Fumaric acid derivatives evoke a transient increase in intracellular free calcium concentration and inhibit the proliferation of human keratinocytes.

Systemic administration of fumaric acid (FA) derivatives was originally an empirical antipsoriatic treatment, which showed promising clinical results. In the present study, FURA-2-loaded suspensions of cultured normal keratinocytes and SV40-transformed keratinocytes (SVK-14 cells) were used to study the effects of FA derivatives on the intracellular free calcium concentration ([Ca2+]i). Monomethylfumarate (MMF), dimethylfumarate (DMF) and monoethylfumarate (MEF) induced a rapid, transient [Ca2+]i increase in both cell types. This immediate increase reached maximal values of 396 nmol/l 10s after addition of MMF, and fell to basal values within 90-120 s (173 nmol/l for normal keratinocytes and 68 nmol/l for transformed keratinocytes). This increase was not affected by the prior addition of EGTA, indicating that FA derivatives released Ca2+ mainly from intracellular stores into the cytoplasm.
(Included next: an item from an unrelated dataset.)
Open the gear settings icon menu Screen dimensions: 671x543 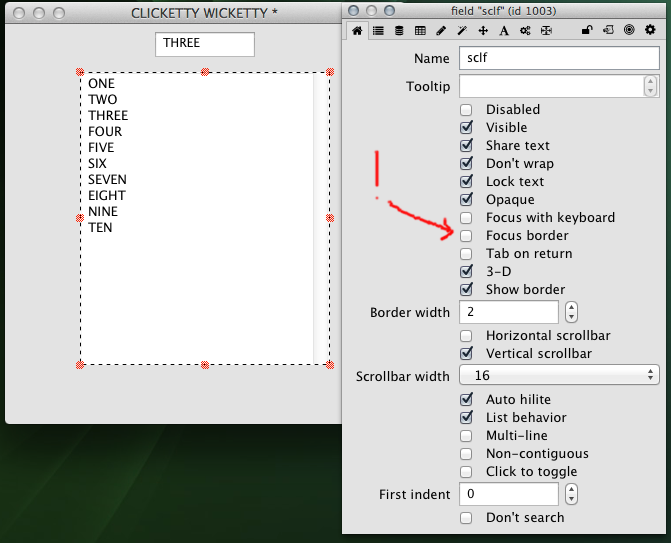(x=650, y=31)
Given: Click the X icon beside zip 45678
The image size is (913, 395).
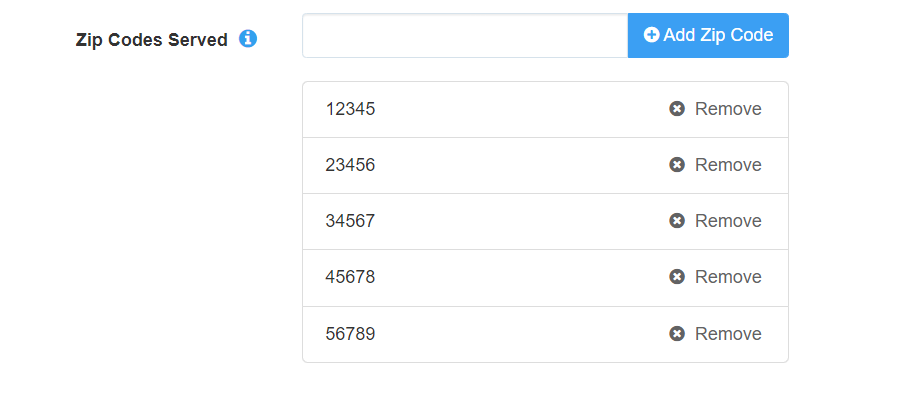Looking at the screenshot, I should point(677,277).
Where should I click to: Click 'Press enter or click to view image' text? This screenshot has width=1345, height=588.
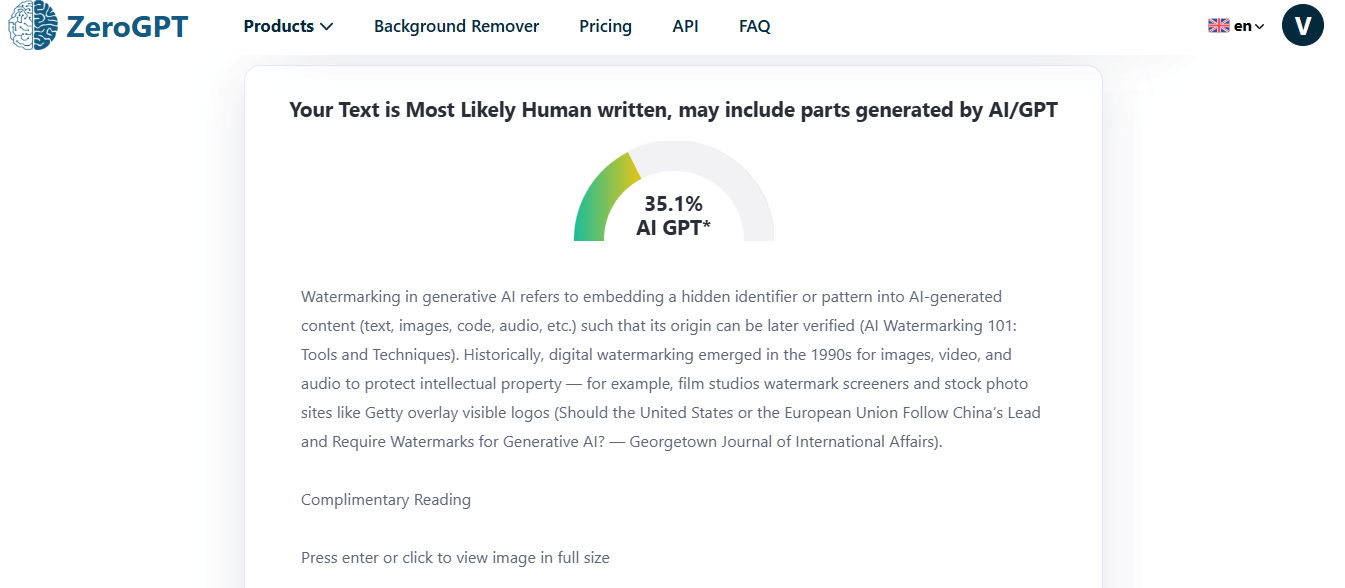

Subsequently, dose-dependent inhibitory effects of FA derivatives on keratinocyte proliferation were demonstrated. The results of these experiments revealed that DMF was the most potent, MMF and MEF intermediate, and FA and malonic acid the least potent growth inhibitors. These antiproliferative effects of FA derivatives might be linked to the observed, transient [Ca2+]i elevations.